#### What is required
Quote the stretch of the items below from the line containing "Given: Click pencil" through the end of the items, both ends included.

#### Data for this task
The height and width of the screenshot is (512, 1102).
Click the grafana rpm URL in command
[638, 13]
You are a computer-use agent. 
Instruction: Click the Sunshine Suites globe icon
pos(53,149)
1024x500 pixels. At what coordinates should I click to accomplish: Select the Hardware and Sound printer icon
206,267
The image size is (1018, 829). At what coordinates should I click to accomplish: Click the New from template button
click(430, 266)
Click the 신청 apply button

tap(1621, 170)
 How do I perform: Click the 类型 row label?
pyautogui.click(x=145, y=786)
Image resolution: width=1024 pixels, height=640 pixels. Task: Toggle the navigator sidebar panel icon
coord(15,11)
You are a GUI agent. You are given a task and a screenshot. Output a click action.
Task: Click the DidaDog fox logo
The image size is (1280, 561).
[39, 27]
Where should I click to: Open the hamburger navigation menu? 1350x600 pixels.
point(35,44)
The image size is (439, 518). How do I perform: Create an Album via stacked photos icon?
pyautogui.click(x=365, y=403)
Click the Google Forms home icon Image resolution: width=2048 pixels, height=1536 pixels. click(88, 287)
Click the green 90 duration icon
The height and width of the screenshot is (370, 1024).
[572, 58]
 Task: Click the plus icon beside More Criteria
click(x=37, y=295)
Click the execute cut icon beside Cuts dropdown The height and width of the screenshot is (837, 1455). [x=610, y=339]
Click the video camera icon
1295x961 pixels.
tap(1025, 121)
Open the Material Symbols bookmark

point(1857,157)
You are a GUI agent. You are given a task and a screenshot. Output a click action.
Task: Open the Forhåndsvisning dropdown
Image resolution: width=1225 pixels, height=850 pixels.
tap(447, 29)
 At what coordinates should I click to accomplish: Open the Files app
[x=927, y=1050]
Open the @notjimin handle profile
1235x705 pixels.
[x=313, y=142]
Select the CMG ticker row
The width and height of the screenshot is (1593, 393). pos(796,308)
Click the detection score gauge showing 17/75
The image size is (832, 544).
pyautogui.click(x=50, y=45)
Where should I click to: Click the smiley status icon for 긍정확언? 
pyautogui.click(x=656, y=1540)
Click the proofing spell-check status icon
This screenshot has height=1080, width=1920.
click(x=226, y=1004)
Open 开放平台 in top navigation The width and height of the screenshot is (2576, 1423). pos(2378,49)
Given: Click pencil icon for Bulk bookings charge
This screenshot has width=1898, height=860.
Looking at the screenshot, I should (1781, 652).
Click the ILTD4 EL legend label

#### Solution for this exercise
Given: Click pencil icon for Bulk bookings charge
This screenshot has width=1898, height=860.
Looking at the screenshot, I should (1781, 652).
Click the ILTD4 EL legend label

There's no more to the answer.